BIOFUND committed to building a new generation of conservation leaders
The BIOFUND Chairperson, accompanied by the Programme Director, Alexandra Jorge, had a meeting to accompany the activities of the two interns of the PLCM Internship Programme, Zabiro Malua and Dadzie Tarua, recently trained in Sociology and Development Engineering respectively, as part of the visit he recently made to the Niassa Special Reserve.
The interns have been placed within the programme to mitigate the conflict between humans and wildlife, in which they have supported the community management team of Luwire – Lugenda Wildlife Reserve, in the work of raising the awareness of communities about how to minimise the risks of human/wildlife conflict, warning of the need for people to avoid travelling alone, and to remain alert to the signs of the presence of wild animals and how to avoid direct confrontations.
During the conversation, the interns stressed the challenges and experience acquired during the internship. “It’s a challenge to live in a Conservation Area without access to the mobile phone network, and to have to remain always alert to wild animals. However, it is a great learning experience to work in this reality with different rules and methods of work. Despite the challenges, we are motivated!”, said one of the interns.
The supervisors of the activities, Ildo António Augusto and Laura Perry, stated that the great challenge has been communicating in English with the interns, as well as the great responsibility of working with young people, since they cannot be left alone to obtain the capacity to work independently. On the other hand, the youths bring a new dynamic to the team, which is very healthy and much appreciated.
The commitment of BIOFUND (through the MozBio2 project, financed by the World Bank) to training the conservation leaders of the future has been noteworthy, and in this second edition of the internship programme, the PLCM now has a total of 57 beneficiary interns who are developing various skills within institutions linked to the conservation of biodiversity and in the public and private Conservation Areas throughout the country.

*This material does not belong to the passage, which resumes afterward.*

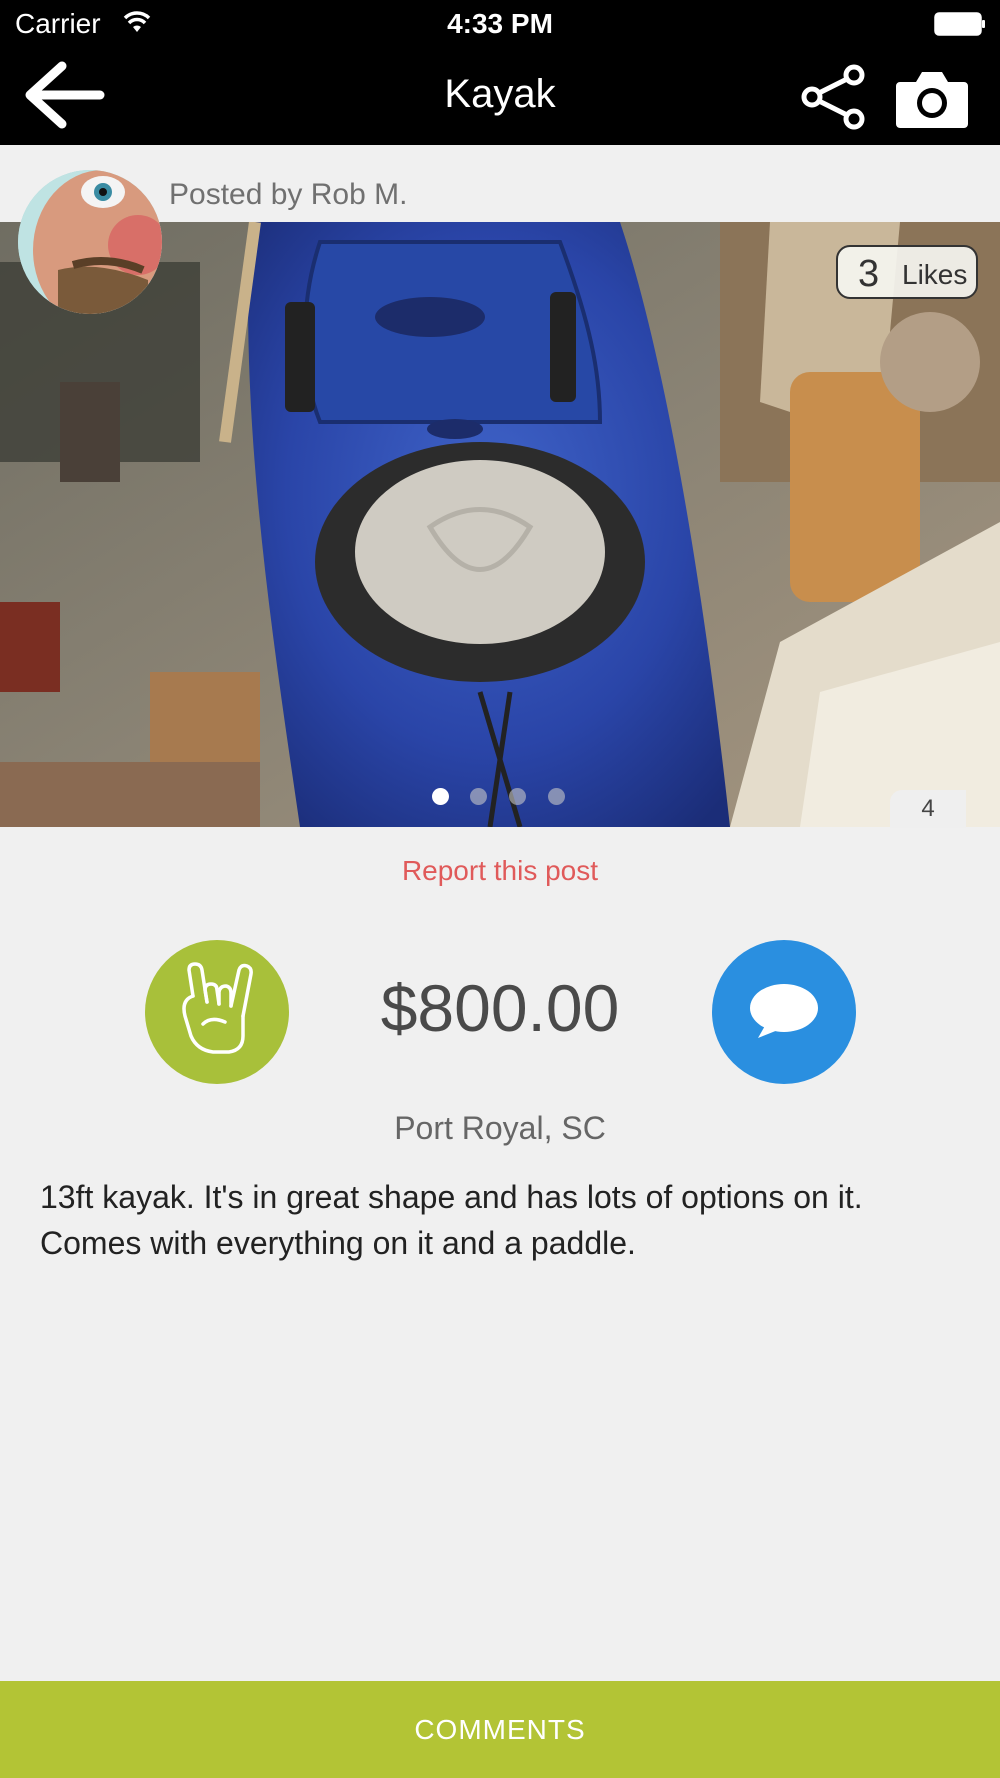  What do you see at coordinates (502, 798) in the screenshot?
I see `photo-page-indicator` at bounding box center [502, 798].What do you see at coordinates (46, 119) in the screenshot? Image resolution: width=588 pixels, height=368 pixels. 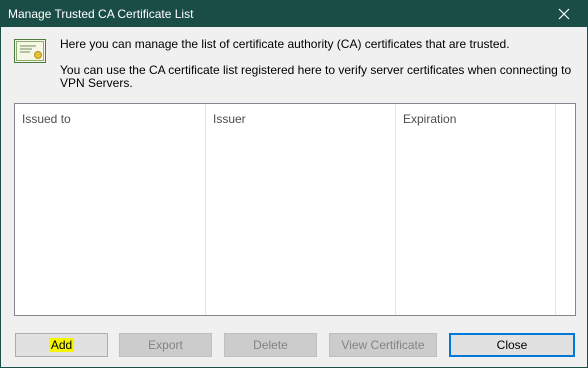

This meeting took place as part of the visit to the Niassa Special Reserve, on the occasion of the celebrations of World Ranger Day, which also served to accompany the biodiversity conservation activities undertaken by Luwire – Lugenda Wildlife Reserve, a private Conservation Area, benefitting from BIOFUND in paying wages to the rangers, through the BIO-Emergency Fund, in the context of the Covid-19 crisis.